## INSTRUCTIONS TO FOLLOW
Report every line from the following entries that contains the string "agent".

====== MATERIALS PROVIDED ======

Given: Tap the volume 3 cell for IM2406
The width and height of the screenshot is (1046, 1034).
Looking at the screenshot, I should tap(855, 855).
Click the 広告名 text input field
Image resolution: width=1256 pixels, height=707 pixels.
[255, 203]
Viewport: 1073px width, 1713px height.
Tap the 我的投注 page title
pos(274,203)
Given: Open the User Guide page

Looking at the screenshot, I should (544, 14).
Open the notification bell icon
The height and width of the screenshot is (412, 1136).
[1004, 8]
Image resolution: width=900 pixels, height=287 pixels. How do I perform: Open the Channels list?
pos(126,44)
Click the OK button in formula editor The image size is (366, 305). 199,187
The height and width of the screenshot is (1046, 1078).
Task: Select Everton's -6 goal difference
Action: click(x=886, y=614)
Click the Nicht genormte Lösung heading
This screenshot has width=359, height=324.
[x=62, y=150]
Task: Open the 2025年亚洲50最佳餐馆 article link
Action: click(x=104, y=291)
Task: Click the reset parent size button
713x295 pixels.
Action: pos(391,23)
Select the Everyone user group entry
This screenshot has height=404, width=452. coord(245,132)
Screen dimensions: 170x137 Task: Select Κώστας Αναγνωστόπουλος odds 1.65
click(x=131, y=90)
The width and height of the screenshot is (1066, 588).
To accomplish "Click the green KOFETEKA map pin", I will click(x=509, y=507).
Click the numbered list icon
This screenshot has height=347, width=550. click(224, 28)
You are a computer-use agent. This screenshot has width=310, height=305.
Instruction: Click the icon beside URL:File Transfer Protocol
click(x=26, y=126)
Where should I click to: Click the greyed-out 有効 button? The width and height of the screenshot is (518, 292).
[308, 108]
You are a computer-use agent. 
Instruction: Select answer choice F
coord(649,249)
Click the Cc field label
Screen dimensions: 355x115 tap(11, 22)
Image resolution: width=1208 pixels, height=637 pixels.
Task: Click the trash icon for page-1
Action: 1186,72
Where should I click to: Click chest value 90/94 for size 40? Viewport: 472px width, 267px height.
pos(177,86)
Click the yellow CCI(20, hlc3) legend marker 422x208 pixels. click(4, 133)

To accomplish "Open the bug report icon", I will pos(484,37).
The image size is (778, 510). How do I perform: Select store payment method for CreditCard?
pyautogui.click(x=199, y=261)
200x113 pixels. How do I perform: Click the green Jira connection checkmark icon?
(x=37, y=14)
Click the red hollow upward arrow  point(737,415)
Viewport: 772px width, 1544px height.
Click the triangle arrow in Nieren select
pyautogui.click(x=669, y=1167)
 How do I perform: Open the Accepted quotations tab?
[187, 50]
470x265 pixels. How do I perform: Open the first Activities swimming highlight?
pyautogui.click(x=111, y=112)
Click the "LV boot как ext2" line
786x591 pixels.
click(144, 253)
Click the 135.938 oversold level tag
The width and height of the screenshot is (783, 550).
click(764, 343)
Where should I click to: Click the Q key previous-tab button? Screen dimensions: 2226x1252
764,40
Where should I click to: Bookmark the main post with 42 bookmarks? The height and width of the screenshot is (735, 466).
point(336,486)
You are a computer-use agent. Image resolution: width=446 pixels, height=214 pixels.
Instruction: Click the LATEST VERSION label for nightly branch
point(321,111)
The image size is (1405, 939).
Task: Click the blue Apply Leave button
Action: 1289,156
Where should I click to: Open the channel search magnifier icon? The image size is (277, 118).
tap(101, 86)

======

## EXERCISE ANSWER
You are a computer-use agent. This screenshot has width=310, height=305.
You are a computer-use agent. 
You are a computer-use agent. Image resolution: width=446 pixels, height=214 pixels.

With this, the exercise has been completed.